PAGE TEXT
>>>>
Narratives of Collapse
AVALANCHE is interested in these fictional works, in which urban landscapes—cityscapes—issue from a system of representation and narration. They form an attempt to grasp and inform a contemporary state of the world, marked by acceleration, immoderation, and exponential growth, which gives rise to and manufactures its own threats. They reveal the concerns of our urban civilization with regard to the inhabitability of the sites in which it is established, and the risks intrinsic to terrestrial occupation—living on earth.
Environmental Shocks in Chile
The history of urban Chile is one of relations between human establishments and an extreme geographical setting: a long, thin territory, with an average width of 180 km/110 miles, stretching from Peru to Cape Horn, over a length of 4,300 km/2700 miles. Study of three urban archetypes, confronted, in the course of violent episodes, with major environmental stakes, has made it possible to meet the challenges presented by the human occupation of high-risk regions: Chaiten, a fishing village devastated by a volcanic eruption in 2008; Calama, a dusty, arid mining town in the heart of the Atacama desert; and Constitución, a coastal town which was struck by a tsunami in 2010.
Based on an investigation conducted on the spot in 2014-2015 and a series of interviews with local people (Alejandro Aravena, Rodrigo Araya, Alejandro Guiterrez, Jorge Heitmann, Sofia Sagues and Gabriel Salazar), AVALANCHE’s interest has focused on the way in which these environmental shocks reformulate the kinds of modus operandi underpinning the project and the relation between human occupations and their sites.
Alejandro Aravena (March 2014)
<<<<
EXERCISES TO COMPLETE
[A] List every person the AVALANCHE text names as an interviewee.
[B] Based on the AVALANCHE text, explain why AVALANCHE takes an interest in fictional works about cityscapes.
[C] According to the AVALANCHE text, what devastated the fishing village of Chaiten, and in what year?

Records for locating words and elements
>>>>
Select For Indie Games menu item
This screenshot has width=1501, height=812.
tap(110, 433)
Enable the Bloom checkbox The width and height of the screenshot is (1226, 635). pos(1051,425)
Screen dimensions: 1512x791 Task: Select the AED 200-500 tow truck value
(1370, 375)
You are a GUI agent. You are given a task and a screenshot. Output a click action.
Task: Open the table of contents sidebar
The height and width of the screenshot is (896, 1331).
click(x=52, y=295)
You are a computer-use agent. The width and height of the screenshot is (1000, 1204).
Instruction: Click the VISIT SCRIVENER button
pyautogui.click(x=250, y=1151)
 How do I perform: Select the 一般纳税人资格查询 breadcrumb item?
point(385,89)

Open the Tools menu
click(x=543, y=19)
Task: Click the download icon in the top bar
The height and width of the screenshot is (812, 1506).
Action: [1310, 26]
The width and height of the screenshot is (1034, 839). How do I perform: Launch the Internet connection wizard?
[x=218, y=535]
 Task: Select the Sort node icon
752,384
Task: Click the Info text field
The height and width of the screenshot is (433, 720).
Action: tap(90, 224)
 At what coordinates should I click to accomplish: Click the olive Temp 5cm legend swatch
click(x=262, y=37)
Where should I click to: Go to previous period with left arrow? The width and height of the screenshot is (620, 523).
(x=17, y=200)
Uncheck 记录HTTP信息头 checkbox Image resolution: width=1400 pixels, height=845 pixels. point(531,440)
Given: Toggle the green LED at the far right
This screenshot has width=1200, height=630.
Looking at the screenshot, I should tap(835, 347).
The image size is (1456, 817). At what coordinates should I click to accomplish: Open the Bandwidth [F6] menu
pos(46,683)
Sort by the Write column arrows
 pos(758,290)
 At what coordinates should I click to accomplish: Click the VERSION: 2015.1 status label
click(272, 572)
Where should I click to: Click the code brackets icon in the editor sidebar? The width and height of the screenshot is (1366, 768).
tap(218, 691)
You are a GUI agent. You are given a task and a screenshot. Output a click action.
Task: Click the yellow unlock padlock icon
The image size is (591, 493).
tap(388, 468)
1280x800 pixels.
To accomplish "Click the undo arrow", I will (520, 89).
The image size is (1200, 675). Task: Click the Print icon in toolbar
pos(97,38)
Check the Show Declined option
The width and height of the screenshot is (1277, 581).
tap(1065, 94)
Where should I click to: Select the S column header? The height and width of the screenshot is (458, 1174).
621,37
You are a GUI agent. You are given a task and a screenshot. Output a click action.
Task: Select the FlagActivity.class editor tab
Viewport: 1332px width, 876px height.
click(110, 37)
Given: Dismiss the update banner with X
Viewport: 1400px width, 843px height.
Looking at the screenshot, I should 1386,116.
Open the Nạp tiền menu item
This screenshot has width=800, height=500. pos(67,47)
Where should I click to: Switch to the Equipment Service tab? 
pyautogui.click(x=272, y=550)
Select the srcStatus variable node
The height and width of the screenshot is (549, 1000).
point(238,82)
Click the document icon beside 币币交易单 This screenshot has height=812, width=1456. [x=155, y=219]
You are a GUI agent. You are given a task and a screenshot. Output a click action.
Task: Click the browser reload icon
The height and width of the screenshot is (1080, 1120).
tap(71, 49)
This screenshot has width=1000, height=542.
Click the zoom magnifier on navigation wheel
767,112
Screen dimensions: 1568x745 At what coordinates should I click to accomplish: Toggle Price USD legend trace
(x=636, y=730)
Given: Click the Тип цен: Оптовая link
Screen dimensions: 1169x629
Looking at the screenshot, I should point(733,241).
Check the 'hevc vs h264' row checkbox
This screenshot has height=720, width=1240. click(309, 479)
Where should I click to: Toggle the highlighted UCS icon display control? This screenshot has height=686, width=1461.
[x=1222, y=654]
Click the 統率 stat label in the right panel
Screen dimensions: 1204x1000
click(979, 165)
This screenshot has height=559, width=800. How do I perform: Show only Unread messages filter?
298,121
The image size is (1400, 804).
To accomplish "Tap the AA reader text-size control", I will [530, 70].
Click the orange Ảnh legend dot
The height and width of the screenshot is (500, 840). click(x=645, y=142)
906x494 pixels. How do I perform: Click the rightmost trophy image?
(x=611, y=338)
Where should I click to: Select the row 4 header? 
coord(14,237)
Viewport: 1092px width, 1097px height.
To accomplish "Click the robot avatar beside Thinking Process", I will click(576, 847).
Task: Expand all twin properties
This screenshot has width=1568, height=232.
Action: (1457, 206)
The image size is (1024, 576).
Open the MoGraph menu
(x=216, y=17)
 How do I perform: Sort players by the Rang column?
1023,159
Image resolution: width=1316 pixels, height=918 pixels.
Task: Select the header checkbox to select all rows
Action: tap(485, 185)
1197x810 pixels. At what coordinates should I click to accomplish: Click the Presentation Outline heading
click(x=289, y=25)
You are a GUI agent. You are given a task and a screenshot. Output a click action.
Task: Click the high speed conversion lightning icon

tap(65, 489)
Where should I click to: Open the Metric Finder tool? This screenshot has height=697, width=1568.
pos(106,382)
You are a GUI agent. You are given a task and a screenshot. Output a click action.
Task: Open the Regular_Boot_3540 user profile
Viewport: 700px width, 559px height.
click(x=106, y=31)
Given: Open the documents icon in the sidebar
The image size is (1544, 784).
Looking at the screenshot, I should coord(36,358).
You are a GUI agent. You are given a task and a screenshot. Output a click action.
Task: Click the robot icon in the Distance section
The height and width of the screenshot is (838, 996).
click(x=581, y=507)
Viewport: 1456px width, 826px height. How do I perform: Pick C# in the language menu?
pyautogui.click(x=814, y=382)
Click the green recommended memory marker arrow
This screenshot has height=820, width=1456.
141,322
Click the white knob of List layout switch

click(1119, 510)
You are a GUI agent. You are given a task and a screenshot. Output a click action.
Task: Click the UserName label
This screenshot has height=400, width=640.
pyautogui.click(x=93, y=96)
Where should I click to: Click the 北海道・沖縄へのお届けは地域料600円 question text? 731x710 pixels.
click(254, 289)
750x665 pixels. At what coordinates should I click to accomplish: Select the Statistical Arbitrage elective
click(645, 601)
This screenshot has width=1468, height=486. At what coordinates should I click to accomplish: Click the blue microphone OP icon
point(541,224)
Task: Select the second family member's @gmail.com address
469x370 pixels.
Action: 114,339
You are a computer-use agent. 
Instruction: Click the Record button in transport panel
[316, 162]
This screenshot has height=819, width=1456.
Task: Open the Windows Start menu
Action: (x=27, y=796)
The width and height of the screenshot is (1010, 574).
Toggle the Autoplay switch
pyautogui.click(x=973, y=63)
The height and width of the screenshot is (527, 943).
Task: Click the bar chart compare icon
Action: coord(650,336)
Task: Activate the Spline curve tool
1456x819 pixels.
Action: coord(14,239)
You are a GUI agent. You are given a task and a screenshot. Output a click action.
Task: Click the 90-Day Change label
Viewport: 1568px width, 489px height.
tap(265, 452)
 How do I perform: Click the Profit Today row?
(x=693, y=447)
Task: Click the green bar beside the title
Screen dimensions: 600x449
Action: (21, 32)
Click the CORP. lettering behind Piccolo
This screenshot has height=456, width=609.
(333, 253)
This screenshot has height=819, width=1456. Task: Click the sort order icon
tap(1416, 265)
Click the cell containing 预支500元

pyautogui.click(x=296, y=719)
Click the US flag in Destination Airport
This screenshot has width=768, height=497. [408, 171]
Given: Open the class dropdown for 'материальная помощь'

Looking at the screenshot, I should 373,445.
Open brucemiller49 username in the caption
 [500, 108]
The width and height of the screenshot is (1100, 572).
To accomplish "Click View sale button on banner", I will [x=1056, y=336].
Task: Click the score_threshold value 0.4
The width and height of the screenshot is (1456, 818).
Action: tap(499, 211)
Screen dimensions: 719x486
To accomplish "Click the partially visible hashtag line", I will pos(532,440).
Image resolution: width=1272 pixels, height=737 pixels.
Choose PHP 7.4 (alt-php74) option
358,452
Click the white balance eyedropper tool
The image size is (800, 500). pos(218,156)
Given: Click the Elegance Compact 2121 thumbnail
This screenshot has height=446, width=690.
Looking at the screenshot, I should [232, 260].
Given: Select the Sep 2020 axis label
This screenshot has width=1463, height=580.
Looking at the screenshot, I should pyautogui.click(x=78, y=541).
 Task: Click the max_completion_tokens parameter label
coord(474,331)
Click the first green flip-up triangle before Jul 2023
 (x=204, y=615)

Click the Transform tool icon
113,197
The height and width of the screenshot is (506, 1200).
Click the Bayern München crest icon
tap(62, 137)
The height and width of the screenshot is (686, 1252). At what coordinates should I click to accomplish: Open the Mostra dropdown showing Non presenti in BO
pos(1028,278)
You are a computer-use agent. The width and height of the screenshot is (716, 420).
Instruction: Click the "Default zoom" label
<<<<
RESULTS OF THE EXERCISE
[A] Alejandro Aravena, Rodrigo Araya, Alejandro Guiterrez, Jorge Heitmann, Sofia Sagues, and Gabriel Salazar

[B] These works try to grasp and inform a contemporary state of the world marked by acceleration, immoderation, and exponential growth, a state that produces its own threats. They also reveal urban civilization's concerns about whether its sites can be inhabited and about the risks of living on earth.

[C] A volcanic eruption devastated Chaiten in 2008.